▶ [TASK INSTRUCTIONS]:
In the notebook text below, turn the paragraph starting "Results from 2021 presidential election" into a short bulleted list that keeps its main facts.
— BEGIN PROVIDED TEXT —
Results from 2021 presidential election, first round, available at [INFOGOB](https://infogob.jne.gob.pe/BaseDatos). Let's keep the results at the _PROVINCIA_ level.

In [None]:
# !pip install unidecode

In [None]:
import pandas as pd # you may also need openpyxl
from unidecode import unidecode # helps get rid of some troublesome spanish elements

dataLink="https://github.com/MagallanesTalks/OpenBigData_atPUCP/raw/refs/heads/main/data/EG2021_V1.1_Resultados_Presidencial.xlsx"

vuelta1=pd.read_excel(dataLink,sheet_name='Nivel_Provincial')

vuelta1.columns=[unidecode(col) for col in vuelta1.columns.str.replace('\s','',regex=True)]

# checking the way the data was recognised by pandas
vuelta1.info()

In [None]:
# Distribution of missing values
vuelta1.isnull().sum()

In [None]:
## TipoOrganizacionPolitica?
vuelta1[vuelta1.TipoOrganizacionPolitica.isnull()]

In [None]:
## Votos
vuelta1[vuelta1.Votos.isnull()]

In [None]:
# replace by zero.
vuelta1['Votos']=vuelta1.loc[:,'Votos'].fillna(0)

# Information at the Province level

Let's work with the column **OrganizacionPolitica** organized by **Provincia**.

In [None]:
# this is a WIDE shape!
provincias=pd.pivot_table(vuelta1, values="Votos",
                          index=["Region", "Provincia"],
                          columns=["OrganizacionPolitica"])
provincias

Let's compute some indicators from these data:

In [None]:
# who won?
who_won=provincias.iloc[:,:].idxmax(axis=1)
# Where did any if the top-2 win?
— END PROVIDED TEXT —
— BEGIN PROVIDED INFORMATION —
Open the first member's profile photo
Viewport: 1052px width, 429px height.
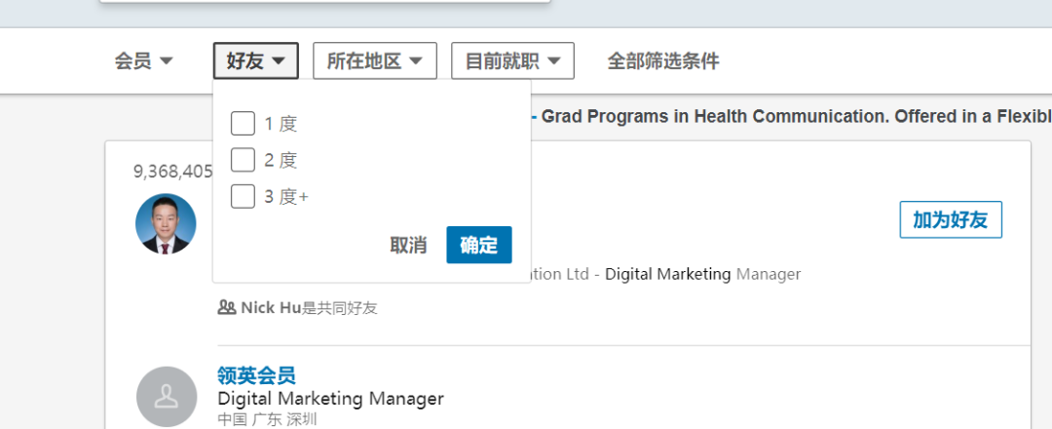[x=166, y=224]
— END PROVIDED INFORMATION —
— BEGIN PROVIDED INFORMATION —
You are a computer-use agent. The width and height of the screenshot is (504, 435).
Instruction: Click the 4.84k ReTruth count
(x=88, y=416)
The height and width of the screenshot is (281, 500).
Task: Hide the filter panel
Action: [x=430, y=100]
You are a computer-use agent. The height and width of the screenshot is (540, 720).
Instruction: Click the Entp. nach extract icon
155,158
— END PROVIDED INFORMATION —
▶ [TASK RESPONSE]:
- Data: first-round results of the 2021 presidential election
- Source: INFOGOB (https://infogob.jne.gob.pe/BaseDatos)
- Level kept: PROVINCIA